··· Text section ···
Mud is supposed to be one of the best remedies for ailments and thus used as a means of alternative medicines. It relieves the body from internal congestion and enhances blood circulation. It is also used in cosmetology as it contains natural moistures.
The use of earth for remedial purposes was very common in ancient times as well medieval ages. In modern times the Mud Therapy again came into practice as a valuable therapeutic agent. Emanuel Felke, a German therapist tried to restore the Mud Therapy and was nicknamed as 'Clay Pastor'. Adolph Just was one of the pioneers of natural cure believed that all diseases will be cured if sleeping and lying on earth at night can be made customary.
During seventeenth to nineteenth century mud therapy became popular in Europe. The treatment for chronic illness was made with mineral waters and mudpacks of different temperatures and compositions. Several experiments were conducted to determine the optimal frequency, temperature and duration of applications and the curative process by Mud Therapy remained always been a mystery to all.
During the second half of the twentieth century pharmacology developed which gave the idea of Mud Therapy to considered within alternative medicine. In addition to this the present popular revolt against the synthetic medicinal treatment and more demand for natural way of health and wellness aids in reviving the concept of spa treatment. This was more enhanced, as in certain conditions like rheumatoid arthritis no effective synthetic treatments were available. Recently the research by Italian scientists revealed that the treatment with thermal mud from hot spring or fango therapy included the correction of sulphur and nitrogen oxide levels in the cartilage of arthritic patients through improvement of circulation and exchange of necessary materials between fango and the human body.
Austrian Moors (organic mud) attracted the soil scientists due to its smooth consistency and fine, even structure with which it could offer heavenly relief to the strained muscles. Organic mud is derived from peat and are applied at room temperature. It provided excellent relaxation of muscles of the exhausted skier and rapidly heals bruises. The Moor is particularly becoming popular for cosmetic surgery and serves for both recovery and skin care.
··· Listed entries ···
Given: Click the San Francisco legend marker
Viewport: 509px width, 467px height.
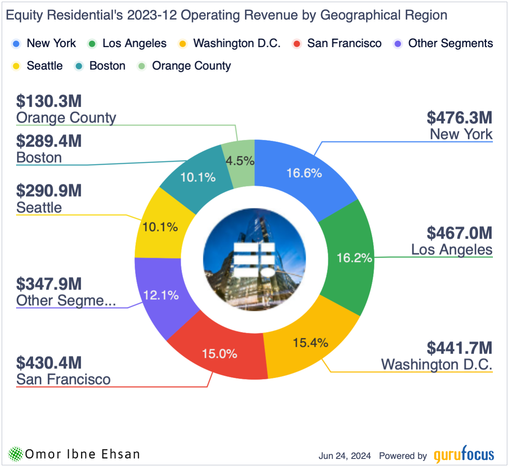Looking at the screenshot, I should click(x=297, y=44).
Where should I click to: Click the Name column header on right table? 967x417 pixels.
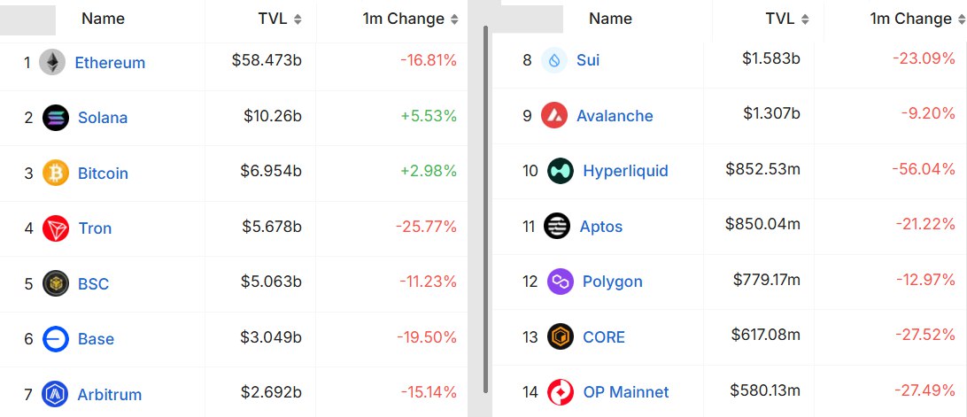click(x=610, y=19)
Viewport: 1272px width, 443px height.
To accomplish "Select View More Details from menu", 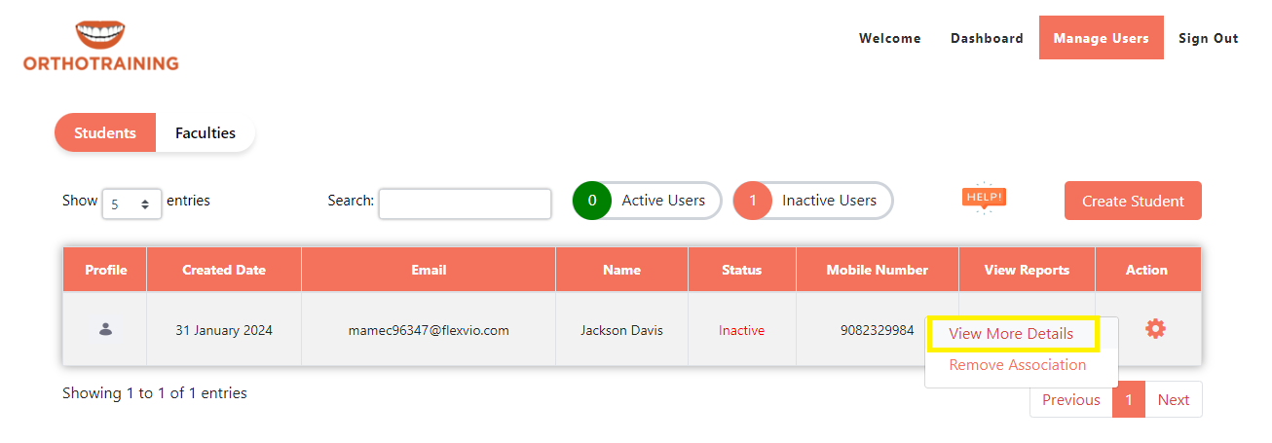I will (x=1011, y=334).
···
* _Requirement A_: According to the passage on mud therapy, what did experiments in Europe try to find the optimal values of? List every one.
* _Requirement B_: Pick up the passage on mud therapy after its last sentence and keep writing.

* _Answer box A_: Frequency, temperature, and duration of applications

* _Answer box B_:
The use of mud from the Dead Sea in Israel is known from millions of years ago and many have praised its therapeutic quality from the period of Roman Ceasers to the modern tourists. This mud of Dead sea is more frequently prescribed for the Arthritis patients, even for those who suffer with psoriasis. The resorts and clinics of the Dead Sea are particularly famous for the Mud Therapies offered to treat various conditions. It is said that Egyptian Queen Cleopatra, who is famous for her beauty and always experimented with natural beauty resources, established her own spa on the shores of Dead Sea. The Dead Sea mud is known as Brine Mud and rich in iodine and Bromide content, thus have a calming and soothing effect.
The key attraction of Mud Therapy is its uniqueness. There are several Mud sources, which are different in ingredients and have different effects. These natural treatment serves for a wide range of cosmetic needs, ailments and other conditions. Mud Therapy allows one to experiment and get pleasure by observing body's response, which are highly personalized and varies from person to person.
There are some wonderful Mud sites in South Africa too. Though most of the sites there are yet to be explored. In Tsipise there is hot spring, where the local inhabitants make a pool and take rest in hot mineral water after a day's fatigue. In Thangami, there is a deposit of bubbling muds that offers a proper thermal mud treatment. There are also a group of traditional healers who are working at the Wild Coast with the native soil to do the Mud therapy.